• [WHAT IS REQUIRED]: Give the lines between the one holding "1440x1440 pixels." and the one holding "Action: click(746, 538)", inclusive, again, switching "heart icon" to "heart button" and changing nothing else.

++++ INFORMATION SHOWN

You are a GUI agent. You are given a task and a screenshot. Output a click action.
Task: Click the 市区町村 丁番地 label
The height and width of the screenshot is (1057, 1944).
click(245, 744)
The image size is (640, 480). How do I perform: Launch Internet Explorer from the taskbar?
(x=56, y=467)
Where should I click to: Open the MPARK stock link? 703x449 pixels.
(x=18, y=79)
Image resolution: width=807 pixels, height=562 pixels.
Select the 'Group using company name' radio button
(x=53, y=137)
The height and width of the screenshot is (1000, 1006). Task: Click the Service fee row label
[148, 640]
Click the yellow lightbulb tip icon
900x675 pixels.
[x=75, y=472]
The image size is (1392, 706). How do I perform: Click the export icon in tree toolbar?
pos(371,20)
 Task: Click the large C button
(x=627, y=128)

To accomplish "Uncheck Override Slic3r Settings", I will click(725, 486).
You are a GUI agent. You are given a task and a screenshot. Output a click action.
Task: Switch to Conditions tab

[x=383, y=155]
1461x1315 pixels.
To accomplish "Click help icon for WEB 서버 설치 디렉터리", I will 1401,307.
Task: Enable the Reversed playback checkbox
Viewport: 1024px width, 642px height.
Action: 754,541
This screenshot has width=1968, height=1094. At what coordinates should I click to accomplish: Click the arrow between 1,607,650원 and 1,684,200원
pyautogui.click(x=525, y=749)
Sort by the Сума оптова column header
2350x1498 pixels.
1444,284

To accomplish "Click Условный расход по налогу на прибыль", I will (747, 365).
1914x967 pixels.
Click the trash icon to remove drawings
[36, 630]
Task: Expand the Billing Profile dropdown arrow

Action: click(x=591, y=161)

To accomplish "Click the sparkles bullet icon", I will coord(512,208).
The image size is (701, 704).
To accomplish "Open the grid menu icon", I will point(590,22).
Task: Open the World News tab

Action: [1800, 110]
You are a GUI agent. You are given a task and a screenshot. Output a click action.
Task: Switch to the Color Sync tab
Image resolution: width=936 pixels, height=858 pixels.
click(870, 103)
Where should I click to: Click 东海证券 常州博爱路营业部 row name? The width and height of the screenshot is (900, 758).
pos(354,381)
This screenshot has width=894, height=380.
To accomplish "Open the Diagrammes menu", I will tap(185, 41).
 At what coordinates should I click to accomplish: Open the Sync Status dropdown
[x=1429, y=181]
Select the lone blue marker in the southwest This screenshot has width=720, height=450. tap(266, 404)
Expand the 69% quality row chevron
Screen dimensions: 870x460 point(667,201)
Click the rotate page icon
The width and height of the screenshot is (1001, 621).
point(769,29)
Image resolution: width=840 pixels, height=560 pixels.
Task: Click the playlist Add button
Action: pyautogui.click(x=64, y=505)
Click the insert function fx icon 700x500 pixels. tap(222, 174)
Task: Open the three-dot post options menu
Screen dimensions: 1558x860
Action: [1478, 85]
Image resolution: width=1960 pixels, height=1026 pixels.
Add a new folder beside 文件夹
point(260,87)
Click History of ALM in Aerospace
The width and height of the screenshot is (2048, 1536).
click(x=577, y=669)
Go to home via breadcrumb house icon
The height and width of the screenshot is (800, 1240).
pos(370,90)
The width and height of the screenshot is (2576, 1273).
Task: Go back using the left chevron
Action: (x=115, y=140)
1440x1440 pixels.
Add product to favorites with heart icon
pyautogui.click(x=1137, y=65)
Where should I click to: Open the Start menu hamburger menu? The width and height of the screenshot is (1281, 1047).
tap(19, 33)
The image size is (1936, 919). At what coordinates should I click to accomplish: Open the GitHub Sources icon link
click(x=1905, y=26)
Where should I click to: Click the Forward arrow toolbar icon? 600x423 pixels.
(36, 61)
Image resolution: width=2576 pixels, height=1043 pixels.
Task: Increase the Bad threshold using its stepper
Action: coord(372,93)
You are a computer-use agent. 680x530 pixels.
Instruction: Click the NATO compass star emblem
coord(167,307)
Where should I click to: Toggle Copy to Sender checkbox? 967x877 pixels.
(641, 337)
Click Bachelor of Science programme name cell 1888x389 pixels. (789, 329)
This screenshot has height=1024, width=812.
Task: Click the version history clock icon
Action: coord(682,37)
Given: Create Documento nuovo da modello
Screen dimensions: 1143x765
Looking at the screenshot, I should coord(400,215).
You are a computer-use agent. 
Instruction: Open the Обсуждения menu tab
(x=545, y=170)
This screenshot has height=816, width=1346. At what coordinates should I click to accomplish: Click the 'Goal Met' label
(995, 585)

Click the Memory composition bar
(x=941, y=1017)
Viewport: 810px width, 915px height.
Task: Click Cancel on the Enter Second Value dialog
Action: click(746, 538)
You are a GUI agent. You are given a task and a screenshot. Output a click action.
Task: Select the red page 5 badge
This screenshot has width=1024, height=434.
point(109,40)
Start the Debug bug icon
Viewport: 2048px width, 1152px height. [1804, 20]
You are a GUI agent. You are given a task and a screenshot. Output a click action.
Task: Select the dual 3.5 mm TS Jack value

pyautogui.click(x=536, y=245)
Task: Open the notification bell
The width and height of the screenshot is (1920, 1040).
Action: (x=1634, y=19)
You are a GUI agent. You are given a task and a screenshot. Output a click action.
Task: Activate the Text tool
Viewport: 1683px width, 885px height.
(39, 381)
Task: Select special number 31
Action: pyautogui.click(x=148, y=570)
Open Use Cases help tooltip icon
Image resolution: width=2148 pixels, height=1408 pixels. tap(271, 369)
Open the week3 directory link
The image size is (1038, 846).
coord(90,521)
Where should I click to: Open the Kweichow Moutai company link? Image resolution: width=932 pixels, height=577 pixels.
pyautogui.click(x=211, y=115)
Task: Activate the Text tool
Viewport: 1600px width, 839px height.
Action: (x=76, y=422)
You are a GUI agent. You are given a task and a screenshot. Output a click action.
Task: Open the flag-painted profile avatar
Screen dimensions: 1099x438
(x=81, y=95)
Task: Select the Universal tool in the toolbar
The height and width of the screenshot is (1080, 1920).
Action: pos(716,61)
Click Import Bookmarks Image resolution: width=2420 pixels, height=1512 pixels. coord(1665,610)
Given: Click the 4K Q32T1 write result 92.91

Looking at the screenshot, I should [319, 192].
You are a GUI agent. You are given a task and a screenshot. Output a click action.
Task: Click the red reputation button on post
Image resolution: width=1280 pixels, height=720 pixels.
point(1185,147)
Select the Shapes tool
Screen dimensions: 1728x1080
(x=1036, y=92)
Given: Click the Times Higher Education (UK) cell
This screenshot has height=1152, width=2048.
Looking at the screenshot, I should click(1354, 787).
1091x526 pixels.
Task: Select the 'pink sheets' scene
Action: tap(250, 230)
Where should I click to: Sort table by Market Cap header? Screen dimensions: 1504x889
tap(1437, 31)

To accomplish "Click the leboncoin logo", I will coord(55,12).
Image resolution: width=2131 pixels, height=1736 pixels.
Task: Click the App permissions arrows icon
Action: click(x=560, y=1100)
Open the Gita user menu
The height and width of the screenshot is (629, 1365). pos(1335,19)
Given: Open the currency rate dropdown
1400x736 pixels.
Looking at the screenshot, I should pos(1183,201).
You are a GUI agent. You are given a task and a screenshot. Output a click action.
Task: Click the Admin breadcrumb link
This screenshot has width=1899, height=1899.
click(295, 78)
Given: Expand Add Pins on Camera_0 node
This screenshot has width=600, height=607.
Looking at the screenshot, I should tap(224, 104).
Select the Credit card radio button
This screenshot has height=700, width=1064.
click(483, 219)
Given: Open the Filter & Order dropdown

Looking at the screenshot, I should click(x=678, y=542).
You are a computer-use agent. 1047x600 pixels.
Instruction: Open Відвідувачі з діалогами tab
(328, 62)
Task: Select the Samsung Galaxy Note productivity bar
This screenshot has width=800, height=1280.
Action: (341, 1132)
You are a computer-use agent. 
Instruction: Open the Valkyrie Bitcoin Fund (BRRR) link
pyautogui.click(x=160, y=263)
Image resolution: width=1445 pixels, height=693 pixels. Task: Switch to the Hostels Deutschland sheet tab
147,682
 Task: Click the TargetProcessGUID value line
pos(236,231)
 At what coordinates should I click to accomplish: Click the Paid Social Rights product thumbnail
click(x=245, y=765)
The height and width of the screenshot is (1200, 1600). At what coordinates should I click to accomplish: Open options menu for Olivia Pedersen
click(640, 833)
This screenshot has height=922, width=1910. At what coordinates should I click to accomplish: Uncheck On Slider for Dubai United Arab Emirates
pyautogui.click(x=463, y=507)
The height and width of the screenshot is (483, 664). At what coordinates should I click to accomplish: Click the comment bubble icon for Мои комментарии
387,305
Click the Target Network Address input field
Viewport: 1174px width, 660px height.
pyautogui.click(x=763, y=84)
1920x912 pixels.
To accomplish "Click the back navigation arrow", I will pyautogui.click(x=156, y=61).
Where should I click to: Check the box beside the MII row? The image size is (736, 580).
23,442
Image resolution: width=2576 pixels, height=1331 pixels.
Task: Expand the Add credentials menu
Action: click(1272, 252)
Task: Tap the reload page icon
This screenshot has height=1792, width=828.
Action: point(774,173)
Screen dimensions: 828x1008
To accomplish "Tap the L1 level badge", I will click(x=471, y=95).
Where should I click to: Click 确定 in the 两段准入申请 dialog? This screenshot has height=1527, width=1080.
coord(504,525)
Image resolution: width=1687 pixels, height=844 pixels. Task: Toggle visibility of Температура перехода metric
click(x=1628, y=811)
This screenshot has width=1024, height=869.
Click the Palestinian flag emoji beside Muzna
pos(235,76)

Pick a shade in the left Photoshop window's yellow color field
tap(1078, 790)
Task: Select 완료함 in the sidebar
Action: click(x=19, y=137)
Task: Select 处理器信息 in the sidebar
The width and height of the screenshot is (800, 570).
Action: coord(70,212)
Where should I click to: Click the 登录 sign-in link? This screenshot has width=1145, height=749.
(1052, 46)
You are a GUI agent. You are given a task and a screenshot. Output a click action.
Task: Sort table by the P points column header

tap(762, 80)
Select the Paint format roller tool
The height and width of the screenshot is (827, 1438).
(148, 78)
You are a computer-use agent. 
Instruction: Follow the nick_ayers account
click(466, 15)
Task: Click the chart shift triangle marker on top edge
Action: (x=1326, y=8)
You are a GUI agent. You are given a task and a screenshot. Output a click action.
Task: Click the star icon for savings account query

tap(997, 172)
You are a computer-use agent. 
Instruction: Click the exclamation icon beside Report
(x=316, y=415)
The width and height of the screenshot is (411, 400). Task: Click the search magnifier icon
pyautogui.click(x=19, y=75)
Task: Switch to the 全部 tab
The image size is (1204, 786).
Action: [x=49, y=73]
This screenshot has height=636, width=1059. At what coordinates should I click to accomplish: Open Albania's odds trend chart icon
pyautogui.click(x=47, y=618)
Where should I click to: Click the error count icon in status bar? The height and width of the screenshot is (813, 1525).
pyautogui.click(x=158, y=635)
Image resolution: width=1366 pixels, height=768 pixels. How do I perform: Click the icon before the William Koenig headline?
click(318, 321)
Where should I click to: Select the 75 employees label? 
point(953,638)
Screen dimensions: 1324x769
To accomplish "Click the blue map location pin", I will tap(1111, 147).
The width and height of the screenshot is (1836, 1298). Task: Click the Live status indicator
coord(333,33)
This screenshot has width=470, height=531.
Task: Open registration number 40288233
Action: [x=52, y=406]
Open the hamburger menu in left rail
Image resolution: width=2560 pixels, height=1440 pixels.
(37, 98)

++++++++

• [RESPONSE BELOW]:
1440x1440 pixels.
Add product to favorites with heart button
pyautogui.click(x=1137, y=65)
Where should I click to: Open the Start menu hamburger menu? The width and height of the screenshot is (1281, 1047).
tap(19, 33)
The image size is (1936, 919). At what coordinates should I click to accomplish: Open the GitHub Sources icon link
click(x=1905, y=26)
Where should I click to: Click the Forward arrow toolbar icon? 600x423 pixels.
(36, 61)
Image resolution: width=2576 pixels, height=1043 pixels.
Task: Increase the Bad threshold using its stepper
Action: coord(372,93)
You are a computer-use agent. 680x530 pixels.
Instruction: Click the NATO compass star emblem
coord(167,307)
Where should I click to: Toggle Copy to Sender checkbox? 967x877 pixels.
(641, 337)
Click Bachelor of Science programme name cell 1888x389 pixels. (789, 329)
This screenshot has height=1024, width=812.
Task: Click the version history clock icon
Action: coord(682,37)
Given: Create Documento nuovo da modello
Screen dimensions: 1143x765
Looking at the screenshot, I should coord(400,215).
You are a computer-use agent. 
Instruction: Open the Обсуждения menu tab
(x=545, y=170)
This screenshot has height=816, width=1346. At what coordinates should I click to accomplish: Click the 'Goal Met' label
(995, 585)

Click the Memory composition bar
(x=941, y=1017)
Viewport: 810px width, 915px height.
Task: Click Cancel on the Enter Second Value dialog
Action: click(746, 538)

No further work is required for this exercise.